A unos pocos días de iniciar una nueva edición de la Feria Nacional de San Marcos, no puedo evitar pensar en el enorme gasto que se hace en las presentaciones “gratuitas” de los artistas, y es que, con el paso de los años, vemos cada vez con más frecuencia, tanto a nivel nacional como local, a gobiernos que anuncian con entusiasmo grandes eventos públicos, presumiendo la cartelera, hablando de miles de asistentes, de alegría colectiva, de convivencia social y del acceso gratuito al espectáculo.
Mientras se lleva a cabo el evento, todo es festejo y diversión junto con la sensación de que se hizo algo importante. Después del evento, de vuelta a la realidad: los hospitales siguen con carencias, las escuelas siguen necesitando mantenimiento, las calles siguen deterioradas, el transporte público sigue fallando y la inseguridad no desaparece porque haya un artista en el escenario.
Entonces cabe preguntarse en dónde quedan esos temas verdaderamente importantes y urgentes en el país y en Aguascalientes. Uno de los principales argumentos del gobierno para justificar este tipo de gastos es que la gente también necesita entretenimiento, diversión, emoción y espacios para distraerse. Y sí, eso es cierto. Nadie puede negar que el esparcimiento forma parte de una vida social sana. La cultura y los eventos públicos tienen valor. El problema no está en reconocerlo, sino en usar ese argumento para tapar una mala jerarquía de prioridades.
Si se quiere ver desde una lógica elemental, incluso la famosa pirámide de Maslow ayuda a entenderlo. Antes de pensar en satisfacer necesidades relacionadas con el disfrute, la emoción o la realización, primero deberían estar razonablemente cubiertas las más básicas: salud, seguridad, estabilidad, educación, condiciones mínimas de bienestar. Cuando esas bases siguen incompletas, insistir en que lo urgente es organizar espectáculos masivos suena más a evasión que a política pública seria, pero políticamente rentable.
Es la misma lógica de una familia que vive en condiciones de pobreza y que decide gastar buena parte de lo que tiene en una gran fiesta de quince años para una de las hijas. Habrá música, comida, fotos bonitas y una noche memorable. Pero si después ya no alcanza para medicinas, colegiaturas o atender una enfermedad, entonces lo que queda no es orgullo, sino una cruda moral muy difícil de esconder. Con el dinero público pasa exactamente lo mismo: lo festivo puede lucir mucho, pero no deja de ser irresponsable si se financia a costa de lo indispensable.

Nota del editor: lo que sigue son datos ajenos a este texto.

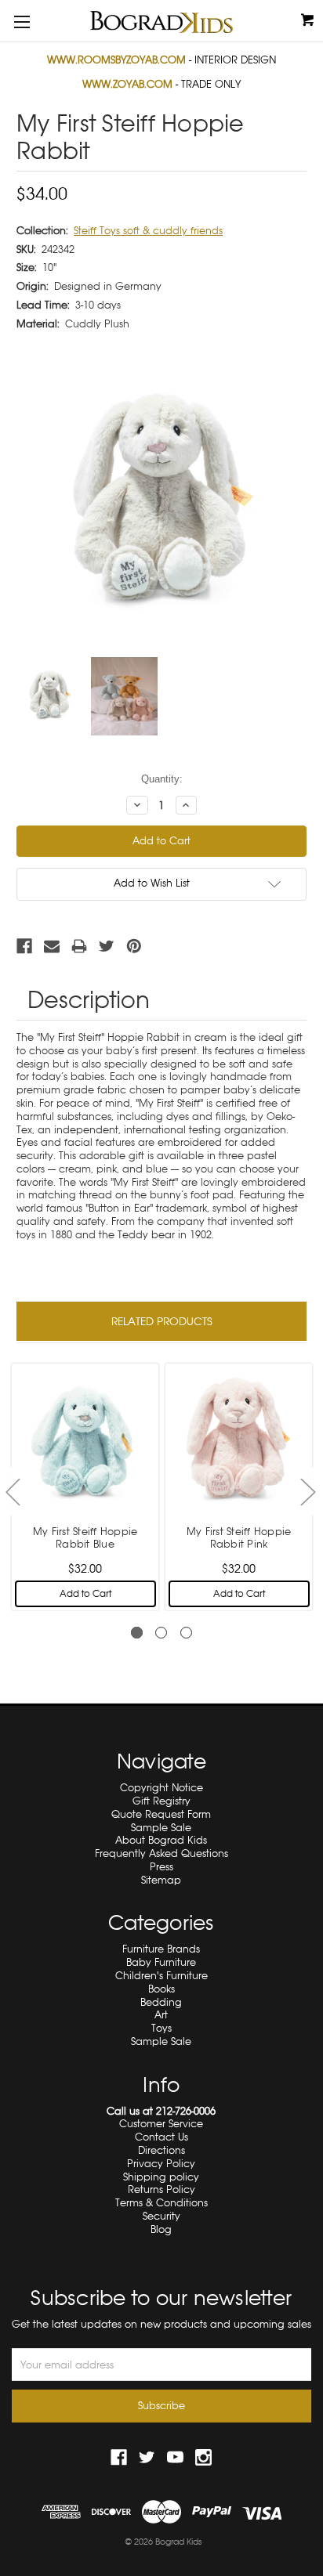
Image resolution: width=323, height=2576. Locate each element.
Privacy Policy (161, 2163)
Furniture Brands (161, 1949)
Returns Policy (161, 2189)
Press (161, 1866)
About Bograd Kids (161, 1840)
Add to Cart (85, 1594)
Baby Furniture (161, 1962)
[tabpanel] (85, 1485)
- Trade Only (161, 84)
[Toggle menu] (21, 21)
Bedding (161, 2002)
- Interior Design (161, 60)
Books (161, 1989)
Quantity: (162, 779)
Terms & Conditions (161, 2202)
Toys (161, 2028)
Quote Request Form (161, 1814)
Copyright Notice (161, 1787)
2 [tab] (161, 1632)
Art (161, 2014)
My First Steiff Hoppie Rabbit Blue (85, 1538)
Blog (161, 2229)
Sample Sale (161, 1827)
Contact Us (161, 2137)
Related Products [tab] (161, 1321)
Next (307, 1492)
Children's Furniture (161, 1975)
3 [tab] (186, 1632)
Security (161, 2216)
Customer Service (161, 2123)
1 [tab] (137, 1632)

Lo que inquieta no es solo el monto gastado, sino el mensaje de fondo. Cuando para reparar una escuela, surtir un centro de salud o mejorar servicios básicos siempre se responde que no hay presupuesto, pero para el espectáculo sí aparece el dinero en millones, la prioridad queda clara. Se gobierna para el aplauso inmediato, para la emoción de una noche. Y esa, en mi opinión, no es la forma más responsable de administrar.

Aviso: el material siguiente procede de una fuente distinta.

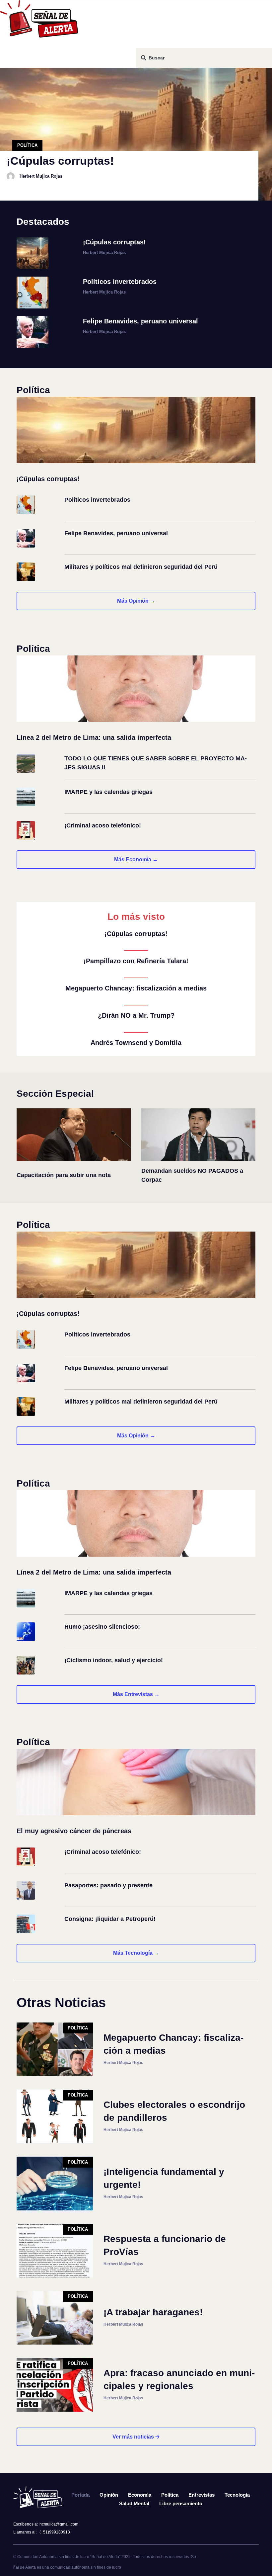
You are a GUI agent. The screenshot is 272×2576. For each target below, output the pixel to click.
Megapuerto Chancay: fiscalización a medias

Además, suele venderse la idea de que estos eventos “reactivan la economía”, “fortalecen la convivencia” o “le devuelven alegría al pueblo”. Algo de eso puede existir, pero no todo gasto festivo se convierte automáticamente en inversión social. Mucho menos cuando las ganancias quedan en manos de unos cuantos, incluso foráneos, y además existe poca transparencia sobre los costos reales, los contratos y los criterios de selección.

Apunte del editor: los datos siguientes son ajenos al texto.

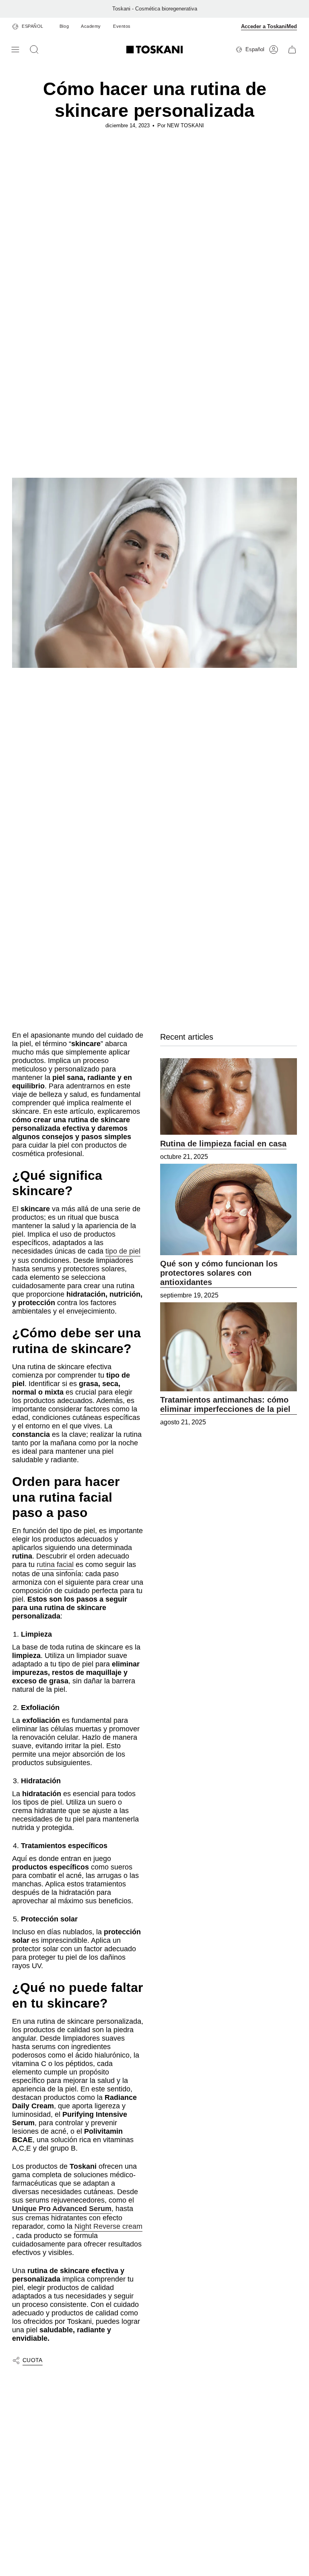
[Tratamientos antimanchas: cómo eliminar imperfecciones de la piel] (228, 1346)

Gobernar implica elegir. Y elegir también significa renunciar. Si se destinan millones a un concierto, esos millones ya no podrán utilizarse en otra cosa. Así de simple. Por eso no basta con decir que el evento fue un éxito porque llenó una plaza. También habría que preguntarse qué necesidad más importante se dejó en espera para financiarlo.